Inhibit if conflict arises (norm‑driven regulation).
Internalization ↔ Externalization (Valsiner)
Externalization: Express internal cognitive structures via language, artifacts, or behavior.
Internalization: Incorporate cultural tools and norms into one’s own cognition.
🔍 Key Comparisons
Holistic (East Asian) vs. Analytic (Western) – Context‑wide integration vs. object‑focused analysis.
High vs. Low Relational Mobility – Freedom to choose partners vs. constrained, stable networks.
Frontal‑lobe injury vs. Temporal‑lobe injury – Emotional/decision‑making deficits vs. face‑recognition loss.
Autism vs. Schizophrenia vs.

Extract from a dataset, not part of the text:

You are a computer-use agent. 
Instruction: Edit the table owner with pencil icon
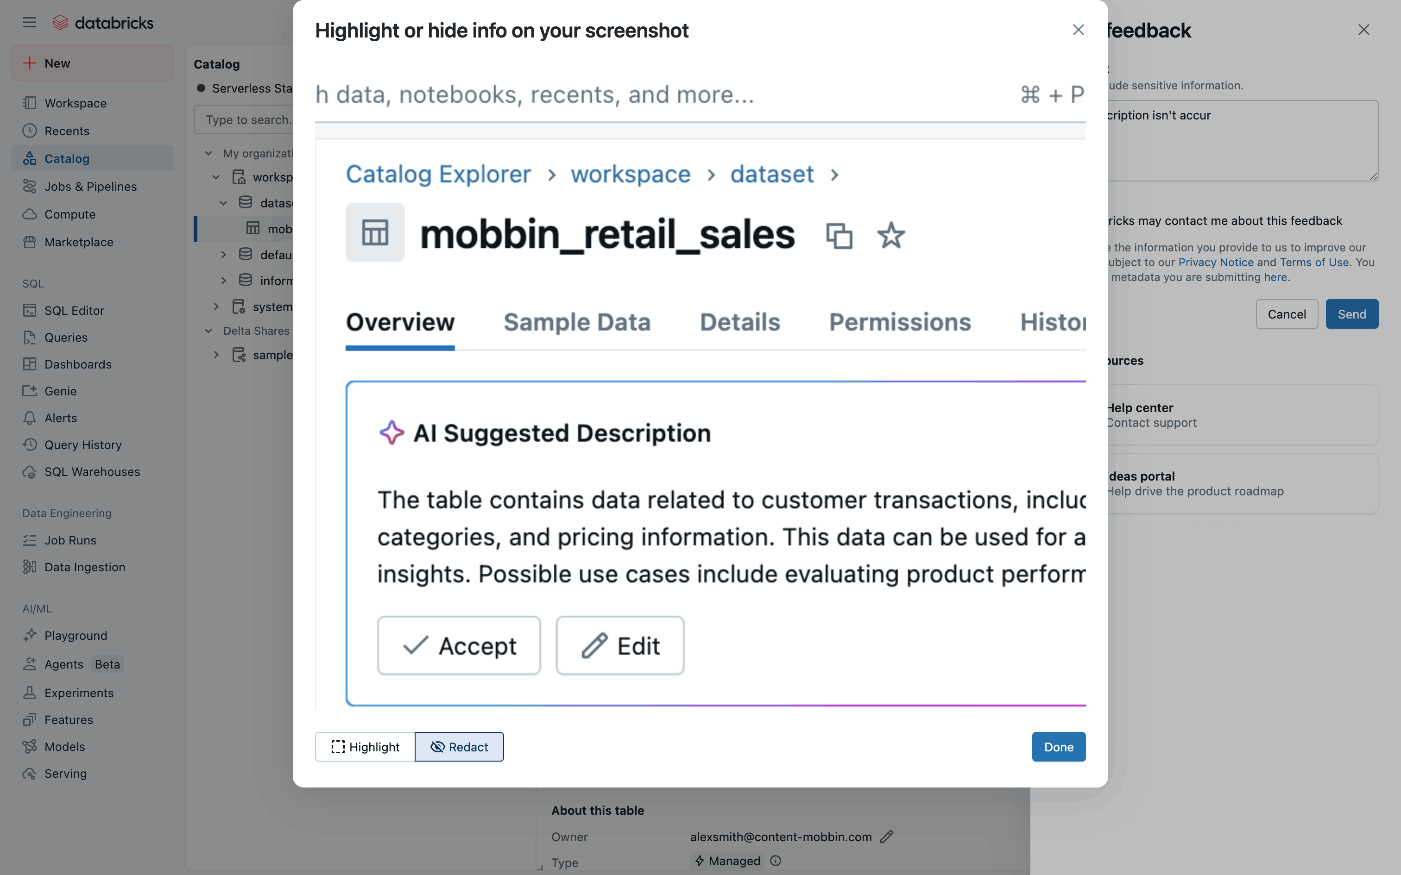click(886, 837)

Psychopathy – Theory‑of‑mind vs. stimulus‑processing vs. empathy deficits.
⚠️ Common Misunderstandings
“Social cognition = empathy.” → Empathy is one component; cognition also includes attribution, schema use, and reasoning.
All cultural differences are innate. → Schemas are shaped by cultural experiences, not solely genetics.
Priming = rehearsal. → Priming changes accessibility without conscious effort; rehearsal strengthens memory trace.
Schemas are always accurate. → They can produce biases (e.g., stereotypes).
🧠 Mental Models / Intuition
Mental filing cabinet – Schemas are folders; new info is filed under the most relevant folder, biasing later retrieval.
Filter metaphor – Priming acts like a filter that lets certain information pass more easily.
Mirror – The Chameleon Effect is the brain’s “mirror” that automatically reflects observed behaviors.
🚩 Exceptions & Edge Cases
Prosopagnosia – Face‑recognition failure despite intact other social cognition (temporal‑lobe specific).
Domain‑specific vs. domain‑general debate – Some tasks recruit general executive resources; others rely on specialized social modules.
Schema inhibition – Even strongly activated schemas can be suppressed when norms or goals demand it.
📍 When to Use Which
Schema theory → Explain biased judgments, stereotype activation, and the effect of priming.
Attribution theory → Analyze why people infer causes for others’ behavior.
Cultural thinking style lens → Choose when a question emphasizes context vs. object focus.
Neural region focus → Use frontal‑lobe knowledge for emotional/social decision‑making; temporal‑lobe for face‑processing issues.
Disorder‑specific framework → Autism (theory‑of‑mind), Schizophrenia (stimulus processing), Psychopathy (empathy).
👀 Patterns to Recognize
Mention of “first/last items” → Likely a primacy/recency memory question.
Cue of “unexpected similarity” → May be testing representativeness heuristic.
Reference to “pain‑like response” after exclusion → Social pain overlap with physical pain circuitry.
Face‑recognition task → Expect fusiform‑gyrus involvement.
🗂️ Exam Traps
Distractor: “Temporal‑lobe injury impairs emotional processing.” – Wrong; emotional processing is frontal‑lobe dominant.
Distractor: “Low relational mobility = high mimicry (Chameleon Effect).” – Wrong; mimicry is stronger in collectivist (high relational mobility) cultures.
Distractor: “Priming equals conscious rehearsal.” – Wrong; priming operates automatically.
Distractor: “All schemas are accurate representations.” – Wrong; schemas often lead to bias and stereotypes.
Distractor: “Autism and schizophrenia affect the same social cognition component.” – Wrong; autism → theory‑of‑mind; schizophrenia → stimulus‑processing.